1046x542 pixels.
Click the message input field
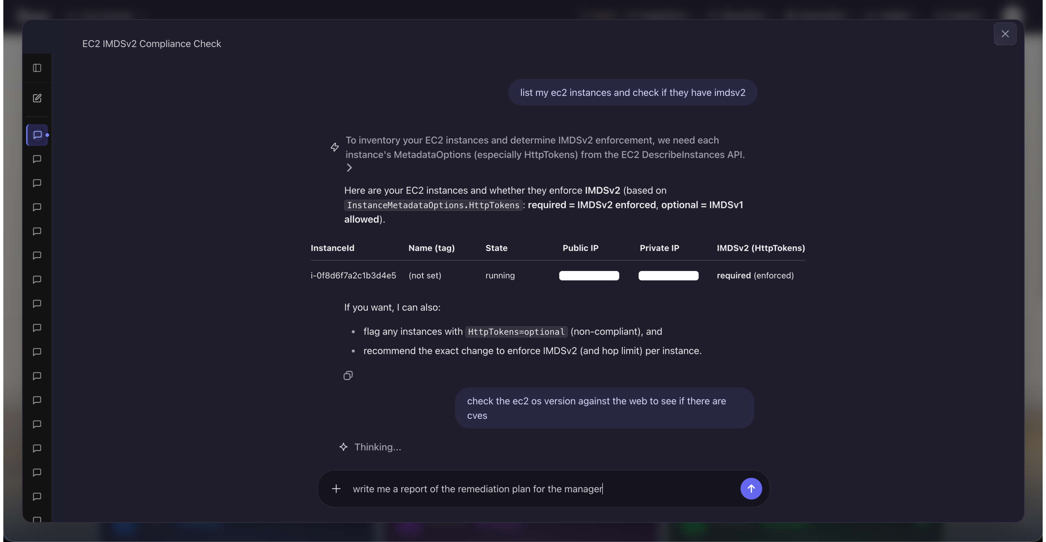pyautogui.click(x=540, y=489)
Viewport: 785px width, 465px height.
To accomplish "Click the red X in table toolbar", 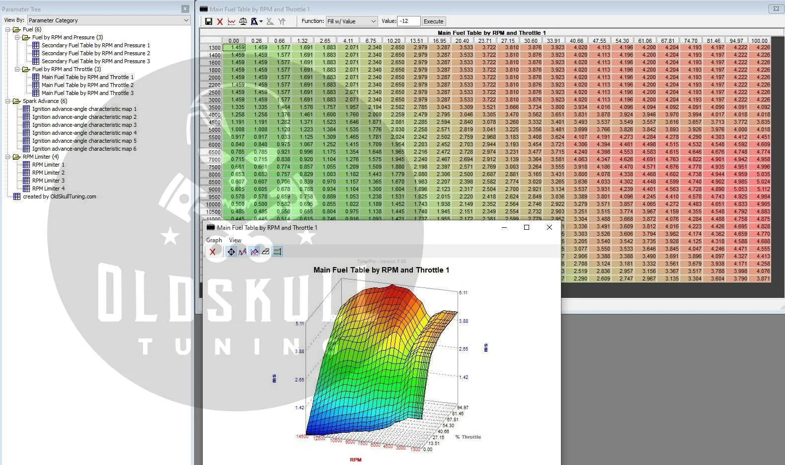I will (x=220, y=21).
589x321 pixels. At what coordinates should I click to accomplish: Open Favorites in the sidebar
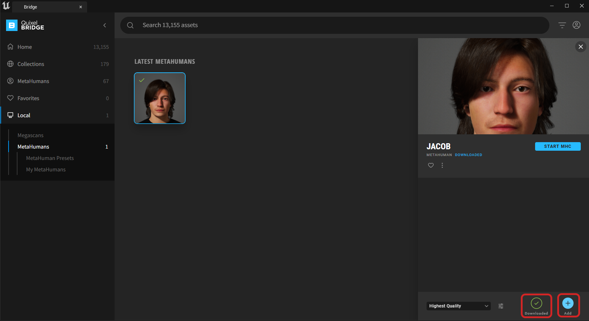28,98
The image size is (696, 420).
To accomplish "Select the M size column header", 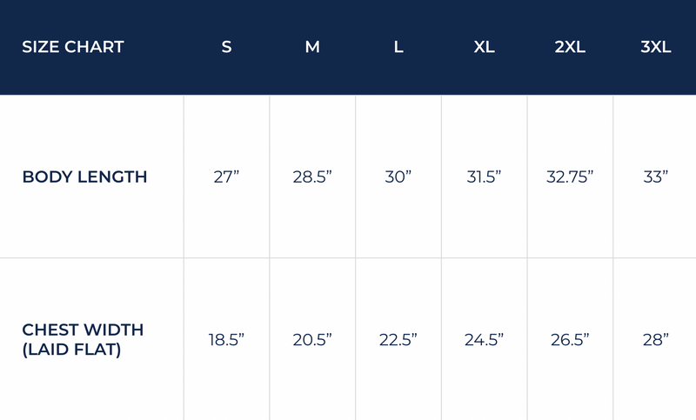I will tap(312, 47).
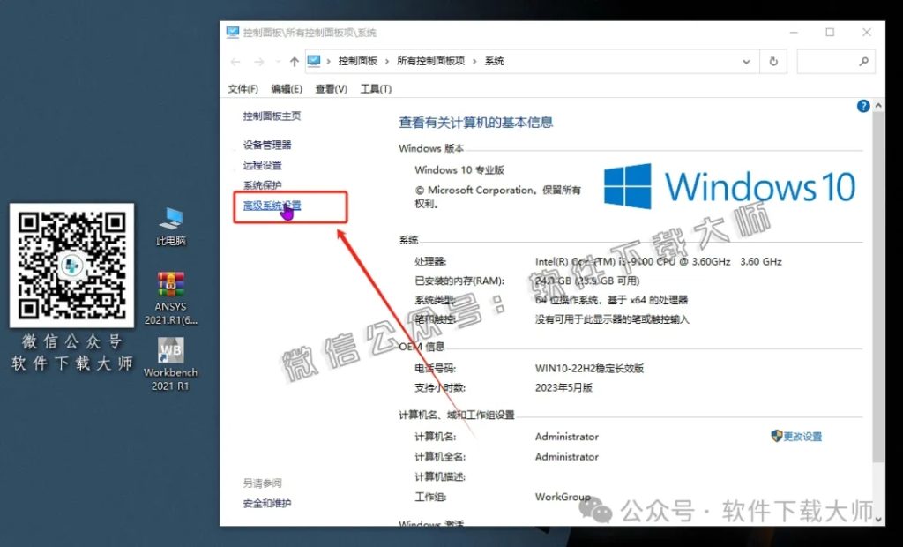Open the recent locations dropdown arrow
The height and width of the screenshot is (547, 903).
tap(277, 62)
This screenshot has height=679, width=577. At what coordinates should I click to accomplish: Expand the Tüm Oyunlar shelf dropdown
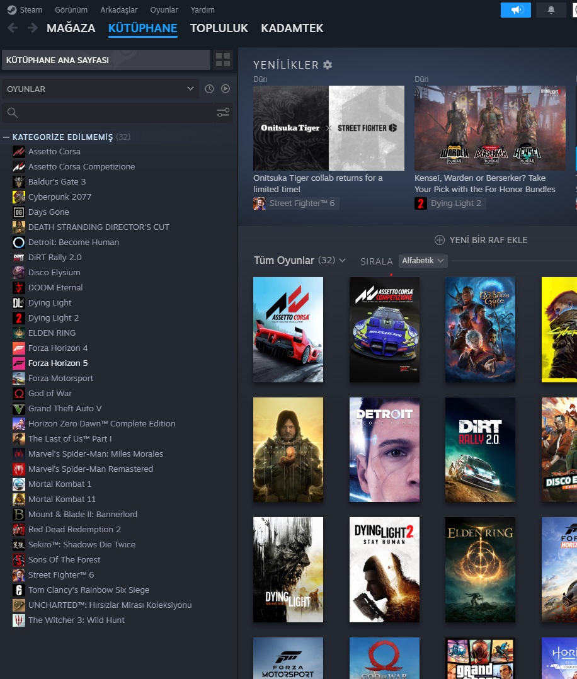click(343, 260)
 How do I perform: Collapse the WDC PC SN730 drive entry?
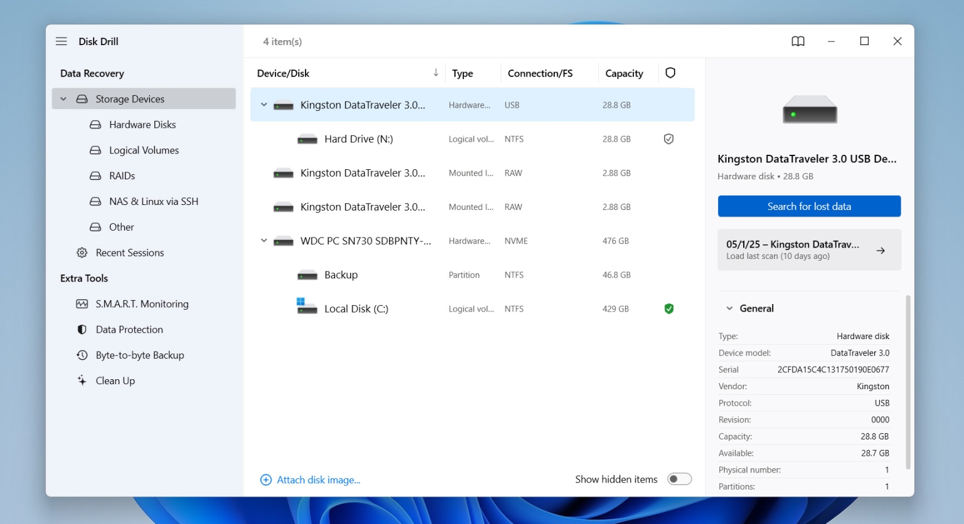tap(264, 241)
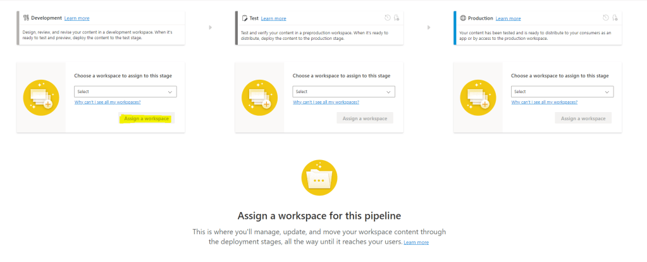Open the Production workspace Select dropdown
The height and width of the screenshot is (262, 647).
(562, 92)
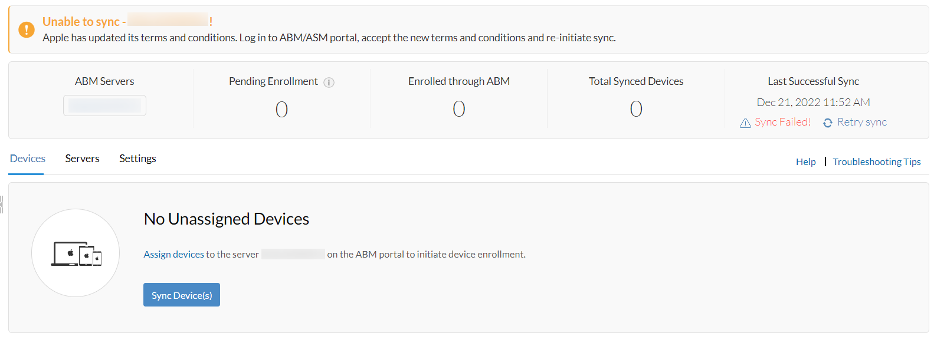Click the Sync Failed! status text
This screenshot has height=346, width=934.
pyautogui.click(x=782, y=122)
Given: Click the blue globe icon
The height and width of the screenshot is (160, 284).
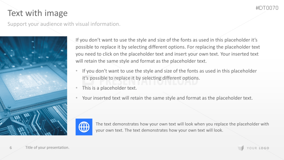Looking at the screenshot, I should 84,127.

==

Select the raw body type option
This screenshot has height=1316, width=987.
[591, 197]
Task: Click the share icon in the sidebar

[Work task]: Your answer must be a single number: the count of lines in the records that hold the word "icon".

[Finished task]: 2